--- EXERCISE REQUIREMENTS ---
Copy out the material from the line containing "Increase Min delimiters to detect value" through the line containing "At what coordinates", reproducing each line without changes.

--- RECORDS PROVIDED ---
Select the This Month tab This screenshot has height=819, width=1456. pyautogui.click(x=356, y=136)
--
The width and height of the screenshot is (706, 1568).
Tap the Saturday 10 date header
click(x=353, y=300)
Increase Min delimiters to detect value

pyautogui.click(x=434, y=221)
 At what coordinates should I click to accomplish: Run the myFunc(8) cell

--- FULL RESPONSE ---
Increase Min delimiters to detect value

pyautogui.click(x=434, y=221)
 At what coordinates should I click to accomplish: Run the myFunc(8) cell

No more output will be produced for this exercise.